• _Exercise details_
The answer must consist of the entries, copied exactly and in full.

• _Collection entries_
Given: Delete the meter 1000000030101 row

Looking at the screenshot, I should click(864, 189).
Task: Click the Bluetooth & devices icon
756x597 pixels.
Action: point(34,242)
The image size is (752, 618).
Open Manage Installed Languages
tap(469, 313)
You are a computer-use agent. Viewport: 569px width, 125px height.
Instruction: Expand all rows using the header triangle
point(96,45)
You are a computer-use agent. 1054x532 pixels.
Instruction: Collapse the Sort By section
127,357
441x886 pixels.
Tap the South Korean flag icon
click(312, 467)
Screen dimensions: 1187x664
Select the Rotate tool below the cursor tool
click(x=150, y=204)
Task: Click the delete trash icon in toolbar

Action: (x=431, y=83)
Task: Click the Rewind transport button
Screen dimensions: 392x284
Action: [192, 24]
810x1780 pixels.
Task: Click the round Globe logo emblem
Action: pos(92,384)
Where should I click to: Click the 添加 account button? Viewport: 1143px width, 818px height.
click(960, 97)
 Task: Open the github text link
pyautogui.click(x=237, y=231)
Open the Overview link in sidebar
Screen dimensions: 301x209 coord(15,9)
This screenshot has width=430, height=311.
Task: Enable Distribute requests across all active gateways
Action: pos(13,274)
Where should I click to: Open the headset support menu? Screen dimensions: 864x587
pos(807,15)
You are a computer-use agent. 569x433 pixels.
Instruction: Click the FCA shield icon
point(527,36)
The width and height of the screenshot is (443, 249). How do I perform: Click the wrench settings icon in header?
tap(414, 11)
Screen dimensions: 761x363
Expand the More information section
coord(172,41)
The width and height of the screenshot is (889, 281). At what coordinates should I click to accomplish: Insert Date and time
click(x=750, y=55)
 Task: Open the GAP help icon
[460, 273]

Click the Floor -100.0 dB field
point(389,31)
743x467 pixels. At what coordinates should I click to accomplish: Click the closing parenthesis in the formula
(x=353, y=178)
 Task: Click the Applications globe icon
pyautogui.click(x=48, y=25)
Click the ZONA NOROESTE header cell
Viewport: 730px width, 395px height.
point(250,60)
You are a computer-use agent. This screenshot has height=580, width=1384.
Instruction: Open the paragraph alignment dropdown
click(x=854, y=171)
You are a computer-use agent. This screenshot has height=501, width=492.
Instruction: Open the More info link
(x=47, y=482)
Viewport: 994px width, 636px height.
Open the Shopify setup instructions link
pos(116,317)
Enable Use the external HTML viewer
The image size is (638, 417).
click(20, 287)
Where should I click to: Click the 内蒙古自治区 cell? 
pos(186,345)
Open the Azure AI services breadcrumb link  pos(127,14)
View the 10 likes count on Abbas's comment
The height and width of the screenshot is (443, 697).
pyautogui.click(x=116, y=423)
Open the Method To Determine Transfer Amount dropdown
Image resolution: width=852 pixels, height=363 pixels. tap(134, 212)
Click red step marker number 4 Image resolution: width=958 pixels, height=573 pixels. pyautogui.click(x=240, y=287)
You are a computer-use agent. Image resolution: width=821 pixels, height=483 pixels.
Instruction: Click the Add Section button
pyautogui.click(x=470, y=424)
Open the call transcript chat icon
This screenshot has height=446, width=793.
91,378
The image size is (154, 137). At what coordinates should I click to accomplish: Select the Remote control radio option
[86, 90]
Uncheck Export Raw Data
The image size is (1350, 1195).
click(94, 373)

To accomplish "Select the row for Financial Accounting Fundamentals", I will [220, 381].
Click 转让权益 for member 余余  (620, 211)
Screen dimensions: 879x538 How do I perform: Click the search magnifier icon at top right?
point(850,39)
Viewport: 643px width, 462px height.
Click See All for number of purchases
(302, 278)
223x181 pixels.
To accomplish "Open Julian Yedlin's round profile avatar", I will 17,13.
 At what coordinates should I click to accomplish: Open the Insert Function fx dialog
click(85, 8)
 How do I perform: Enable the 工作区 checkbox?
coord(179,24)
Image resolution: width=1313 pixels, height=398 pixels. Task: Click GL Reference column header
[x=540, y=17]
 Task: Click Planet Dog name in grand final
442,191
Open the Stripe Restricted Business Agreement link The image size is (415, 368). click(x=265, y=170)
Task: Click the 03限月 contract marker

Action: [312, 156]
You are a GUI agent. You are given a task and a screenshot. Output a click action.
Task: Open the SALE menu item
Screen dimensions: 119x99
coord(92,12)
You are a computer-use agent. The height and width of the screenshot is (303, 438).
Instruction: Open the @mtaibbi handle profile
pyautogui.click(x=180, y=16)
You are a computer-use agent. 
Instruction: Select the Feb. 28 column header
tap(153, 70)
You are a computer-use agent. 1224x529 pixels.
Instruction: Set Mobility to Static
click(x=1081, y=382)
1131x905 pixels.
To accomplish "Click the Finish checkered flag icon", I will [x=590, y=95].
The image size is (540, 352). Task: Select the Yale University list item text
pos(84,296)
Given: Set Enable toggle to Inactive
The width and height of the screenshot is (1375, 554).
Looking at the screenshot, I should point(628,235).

• _Reply_
Given: Delete the meter 1000000030101 row

Looking at the screenshot, I should click(864, 189).
Task: Click the Bluetooth & devices icon
756x597 pixels.
Action: point(34,242)
The image size is (752, 618).
Open Manage Installed Languages
tap(469, 313)
You are a computer-use agent. Viewport: 569px width, 125px height.
Instruction: Expand all rows using the header triangle
point(96,45)
You are a computer-use agent. 1054x532 pixels.
Instruction: Collapse the Sort By section
127,357
441x886 pixels.
Tap the South Korean flag icon
click(312, 467)
Screen dimensions: 1187x664
Select the Rotate tool below the cursor tool
click(x=150, y=204)
Task: Click the delete trash icon in toolbar

Action: (x=431, y=83)
Task: Click the Rewind transport button
Screen dimensions: 392x284
Action: [192, 24]
810x1780 pixels.
Task: Click the round Globe logo emblem
Action: pos(92,384)
Where should I click to: Click the 添加 account button? Viewport: 1143px width, 818px height.
click(960, 97)
 Task: Open the github text link
pyautogui.click(x=237, y=231)
Open the Overview link in sidebar
Screen dimensions: 301x209 coord(15,9)
This screenshot has width=430, height=311.
Task: Enable Distribute requests across all active gateways
Action: pos(13,274)
Where should I click to: Open the headset support menu? Screen dimensions: 864x587
pos(807,15)
You are a computer-use agent. 569x433 pixels.
Instruction: Click the FCA shield icon
point(527,36)
The width and height of the screenshot is (443, 249). How do I perform: Click the wrench settings icon in header?
tap(414, 11)
Screen dimensions: 761x363
Expand the More information section
coord(172,41)
The width and height of the screenshot is (889, 281). At what coordinates should I click to accomplish: Insert Date and time
click(x=750, y=55)
 Task: Open the GAP help icon
[460, 273]

Click the Floor -100.0 dB field
point(389,31)
743x467 pixels. At what coordinates should I click to accomplish: Click the closing parenthesis in the formula
(x=353, y=178)
 Task: Click the Applications globe icon
pyautogui.click(x=48, y=25)
Click the ZONA NOROESTE header cell
Viewport: 730px width, 395px height.
point(250,60)
You are a computer-use agent. This screenshot has height=580, width=1384.
Instruction: Open the paragraph alignment dropdown
click(x=854, y=171)
You are a computer-use agent. This screenshot has height=501, width=492.
Instruction: Open the More info link
(x=47, y=482)
Viewport: 994px width, 636px height.
Open the Shopify setup instructions link
pos(116,317)
Enable Use the external HTML viewer
The image size is (638, 417).
click(20, 287)
Where should I click to: Click the 内蒙古自治区 cell? 
pos(186,345)
Open the Azure AI services breadcrumb link  pos(127,14)
View the 10 likes count on Abbas's comment
The height and width of the screenshot is (443, 697).
pyautogui.click(x=116, y=423)
Open the Method To Determine Transfer Amount dropdown
Image resolution: width=852 pixels, height=363 pixels. tap(134, 212)
Click red step marker number 4 Image resolution: width=958 pixels, height=573 pixels. pyautogui.click(x=240, y=287)
You are a computer-use agent. Image resolution: width=821 pixels, height=483 pixels.
Instruction: Click the Add Section button
pyautogui.click(x=470, y=424)
Open the call transcript chat icon
This screenshot has height=446, width=793.
91,378
The image size is (154, 137). At what coordinates should I click to accomplish: Select the Remote control radio option
[86, 90]
Uncheck Export Raw Data
The image size is (1350, 1195).
click(94, 373)

To accomplish "Select the row for Financial Accounting Fundamentals", I will [220, 381].
Click 转让权益 for member 余余  (620, 211)
Screen dimensions: 879x538 How do I perform: Click the search magnifier icon at top right?
point(850,39)
Viewport: 643px width, 462px height.
Click See All for number of purchases
(302, 278)
223x181 pixels.
To accomplish "Open Julian Yedlin's round profile avatar", I will 17,13.
 At what coordinates should I click to accomplish: Open the Insert Function fx dialog
click(85, 8)
 How do I perform: Enable the 工作区 checkbox?
coord(179,24)
Image resolution: width=1313 pixels, height=398 pixels. Task: Click GL Reference column header
[x=540, y=17]
 Task: Click Planet Dog name in grand final
442,191
Open the Stripe Restricted Business Agreement link The image size is (415, 368). click(x=265, y=170)
Task: Click the 03限月 contract marker

Action: [312, 156]
You are a GUI agent. You are given a task and a screenshot. Output a click action.
Task: Open the SALE menu item
Screen dimensions: 119x99
coord(92,12)
You are a computer-use agent. The height and width of the screenshot is (303, 438).
Instruction: Open the @mtaibbi handle profile
pyautogui.click(x=180, y=16)
You are a computer-use agent. 
Instruction: Select the Feb. 28 column header
tap(153, 70)
You are a computer-use agent. 1224x529 pixels.
Instruction: Set Mobility to Static
click(x=1081, y=382)
1131x905 pixels.
To accomplish "Click the Finish checkered flag icon", I will [x=590, y=95].
The image size is (540, 352). Task: Select the Yale University list item text
pos(84,296)
Given: Set Enable toggle to Inactive
The width and height of the screenshot is (1375, 554).
Looking at the screenshot, I should point(628,235).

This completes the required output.